Segment Start: SOURCE DATA

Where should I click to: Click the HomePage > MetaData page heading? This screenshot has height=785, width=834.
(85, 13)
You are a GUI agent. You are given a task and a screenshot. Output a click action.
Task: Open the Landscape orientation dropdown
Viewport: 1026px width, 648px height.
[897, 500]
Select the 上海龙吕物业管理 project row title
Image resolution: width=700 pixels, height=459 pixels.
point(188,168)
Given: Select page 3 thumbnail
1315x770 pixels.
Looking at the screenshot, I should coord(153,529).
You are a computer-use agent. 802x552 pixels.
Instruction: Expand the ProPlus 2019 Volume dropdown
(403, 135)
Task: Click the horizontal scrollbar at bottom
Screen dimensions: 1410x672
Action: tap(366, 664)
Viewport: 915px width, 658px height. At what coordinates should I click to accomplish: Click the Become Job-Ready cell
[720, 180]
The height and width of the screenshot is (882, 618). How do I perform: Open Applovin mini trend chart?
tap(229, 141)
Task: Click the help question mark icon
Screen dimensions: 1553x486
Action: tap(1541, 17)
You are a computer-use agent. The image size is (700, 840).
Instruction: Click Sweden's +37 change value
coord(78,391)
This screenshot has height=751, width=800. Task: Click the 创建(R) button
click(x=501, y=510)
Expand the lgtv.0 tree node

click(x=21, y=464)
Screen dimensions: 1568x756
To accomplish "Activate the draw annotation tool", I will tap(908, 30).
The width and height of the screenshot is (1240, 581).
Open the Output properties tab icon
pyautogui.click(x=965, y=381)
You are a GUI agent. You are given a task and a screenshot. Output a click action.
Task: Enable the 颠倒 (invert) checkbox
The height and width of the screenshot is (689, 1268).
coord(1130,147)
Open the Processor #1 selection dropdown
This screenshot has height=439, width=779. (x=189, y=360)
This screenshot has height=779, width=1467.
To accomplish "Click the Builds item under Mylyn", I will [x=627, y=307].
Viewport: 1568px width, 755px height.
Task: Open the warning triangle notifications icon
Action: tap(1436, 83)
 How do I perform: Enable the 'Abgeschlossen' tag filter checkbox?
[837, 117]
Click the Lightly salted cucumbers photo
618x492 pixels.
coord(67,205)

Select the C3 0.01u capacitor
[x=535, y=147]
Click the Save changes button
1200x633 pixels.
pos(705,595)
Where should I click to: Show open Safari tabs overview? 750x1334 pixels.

Segment End: SOURCE DATA

TO DO:
Gather up every line from the listing above in which the word "computer" occurs.

RESPONSE AREA:
You are a computer-use agent. 802x552 pixels.
You are a computer-use agent. The image size is (700, 840).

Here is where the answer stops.